After enduring Buddy howl and launch himself
against the sliding glass door repeatedly last night in attempt to get me to
let him onto the deck, I think I finally figured out what’s wrong with him: He
doesn’t have any sense of emotional self-regulation when it comes it comes to
his wants and needs. Everything is a five-alarm fire with that cat. If he wants
to go out on the deck, it’s not merely a passing, wistful desire, it’s a
frenzied, all-encompassing urge that must be met with as much immediacy as
possible. If he’s a little bit peckish, he doesn’t just whimper slightly and
stare at his food dish, he shrieks like a banshee and parades around the
kitchen pantomiming death throes (then takes two modest bites of the kibble I put
down and stalks off.) If he’s bored and wants to play Feather, it’s a national
emergency that involves increasingly shrill meowls until, to save our hearing
and sanity, he inevitably gets his way.

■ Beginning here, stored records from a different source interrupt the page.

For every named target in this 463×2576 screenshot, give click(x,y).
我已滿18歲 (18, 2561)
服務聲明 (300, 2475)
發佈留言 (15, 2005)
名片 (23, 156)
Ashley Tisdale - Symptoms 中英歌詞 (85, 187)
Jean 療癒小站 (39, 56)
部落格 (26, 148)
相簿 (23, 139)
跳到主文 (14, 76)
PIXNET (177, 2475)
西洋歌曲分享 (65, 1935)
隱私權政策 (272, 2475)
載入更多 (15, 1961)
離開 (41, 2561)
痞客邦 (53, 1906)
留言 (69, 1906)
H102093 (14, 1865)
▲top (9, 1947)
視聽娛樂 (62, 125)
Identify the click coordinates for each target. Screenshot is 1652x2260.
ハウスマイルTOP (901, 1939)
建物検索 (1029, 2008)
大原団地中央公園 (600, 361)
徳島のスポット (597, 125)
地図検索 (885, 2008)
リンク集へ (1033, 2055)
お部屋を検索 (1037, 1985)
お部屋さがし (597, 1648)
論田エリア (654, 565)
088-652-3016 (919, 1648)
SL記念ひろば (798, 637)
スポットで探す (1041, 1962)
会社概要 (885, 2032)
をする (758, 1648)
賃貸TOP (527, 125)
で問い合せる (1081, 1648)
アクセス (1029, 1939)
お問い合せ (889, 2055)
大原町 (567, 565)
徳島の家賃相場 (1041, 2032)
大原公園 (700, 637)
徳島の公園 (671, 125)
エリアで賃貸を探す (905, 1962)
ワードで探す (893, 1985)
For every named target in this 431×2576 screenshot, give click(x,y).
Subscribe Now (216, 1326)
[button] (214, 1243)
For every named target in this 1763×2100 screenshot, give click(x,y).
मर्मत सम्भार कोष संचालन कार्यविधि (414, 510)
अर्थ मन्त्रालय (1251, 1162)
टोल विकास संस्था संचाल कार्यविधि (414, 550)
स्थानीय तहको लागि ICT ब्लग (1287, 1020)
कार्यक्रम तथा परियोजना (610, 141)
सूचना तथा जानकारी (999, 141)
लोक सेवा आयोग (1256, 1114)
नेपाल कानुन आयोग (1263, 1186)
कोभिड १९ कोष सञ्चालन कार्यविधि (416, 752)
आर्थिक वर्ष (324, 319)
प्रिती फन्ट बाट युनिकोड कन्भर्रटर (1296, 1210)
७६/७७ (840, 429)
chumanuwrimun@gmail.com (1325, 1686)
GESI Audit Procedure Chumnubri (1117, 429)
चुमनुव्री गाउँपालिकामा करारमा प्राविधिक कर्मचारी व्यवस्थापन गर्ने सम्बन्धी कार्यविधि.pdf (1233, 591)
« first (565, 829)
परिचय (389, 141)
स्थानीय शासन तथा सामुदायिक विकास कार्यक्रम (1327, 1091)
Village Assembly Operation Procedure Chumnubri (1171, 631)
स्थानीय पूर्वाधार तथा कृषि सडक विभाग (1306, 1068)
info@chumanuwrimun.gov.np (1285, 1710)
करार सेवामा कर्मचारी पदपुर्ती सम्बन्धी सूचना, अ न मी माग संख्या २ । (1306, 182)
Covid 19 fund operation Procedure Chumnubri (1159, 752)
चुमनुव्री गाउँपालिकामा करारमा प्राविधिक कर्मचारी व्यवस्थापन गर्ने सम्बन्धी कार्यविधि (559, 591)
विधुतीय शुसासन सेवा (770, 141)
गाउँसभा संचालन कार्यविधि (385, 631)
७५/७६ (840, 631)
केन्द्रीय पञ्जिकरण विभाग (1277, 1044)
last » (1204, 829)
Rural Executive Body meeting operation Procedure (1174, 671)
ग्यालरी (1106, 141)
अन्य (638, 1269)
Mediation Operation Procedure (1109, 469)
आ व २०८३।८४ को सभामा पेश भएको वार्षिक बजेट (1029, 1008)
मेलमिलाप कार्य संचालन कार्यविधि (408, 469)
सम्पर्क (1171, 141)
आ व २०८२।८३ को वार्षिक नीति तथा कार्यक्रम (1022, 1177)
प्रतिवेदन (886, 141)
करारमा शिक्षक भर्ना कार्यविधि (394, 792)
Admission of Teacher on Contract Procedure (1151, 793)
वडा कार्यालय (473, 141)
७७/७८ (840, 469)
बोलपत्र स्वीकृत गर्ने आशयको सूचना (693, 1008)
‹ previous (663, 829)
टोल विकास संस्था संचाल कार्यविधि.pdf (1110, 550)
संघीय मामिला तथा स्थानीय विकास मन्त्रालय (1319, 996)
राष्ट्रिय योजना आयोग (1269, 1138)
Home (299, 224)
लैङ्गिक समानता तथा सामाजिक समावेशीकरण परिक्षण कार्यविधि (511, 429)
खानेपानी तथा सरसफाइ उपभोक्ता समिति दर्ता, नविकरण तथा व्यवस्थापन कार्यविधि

I don’t know if this is nature or
nurture, but I’m trying to figure out if we did something to cultivate this sense
of the dramatic in him. He was a bit of a mess when we first got him—he had
food issues and bad separation anxiety—but we tried our best to make sure that
we responded to his cues and that he felt safe and loved. Yet he still seems to
feel that an epic fit is a prerequisite for getting even his mildest whim met.
I love and accept him for who he is, but I must admit I enjoy him the most when
he’s finally worn himself out with his own histrionics and collapses on the couch, all warm and soft and sleepy and vulnerable.